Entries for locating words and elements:
+---+

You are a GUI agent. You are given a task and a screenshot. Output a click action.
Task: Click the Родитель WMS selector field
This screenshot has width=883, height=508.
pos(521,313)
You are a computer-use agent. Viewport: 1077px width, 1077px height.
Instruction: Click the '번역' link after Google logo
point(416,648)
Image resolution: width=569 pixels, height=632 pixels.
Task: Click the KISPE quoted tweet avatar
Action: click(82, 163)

+---+

The exercise: Output these records as a JSON list of strings, one string per line, omitting blank lines.

Exercise solution:
[
  "You are a GUI agent. You are given a task and a screenshot. Output a click action.",
  "Task: Click the Родитель WMS selector field",
  "This screenshot has width=883, height=508.",
  "pos(521,313)",
  "You are a computer-use agent. Viewport: 1077px width, 1077px height.",
  "Instruction: Click the '번역' link after Google logo",
  "point(416,648)",
  "Image resolution: width=569 pixels, height=632 pixels.",
  "Task: Click the KISPE quoted tweet avatar",
  "Action: click(82, 163)"
]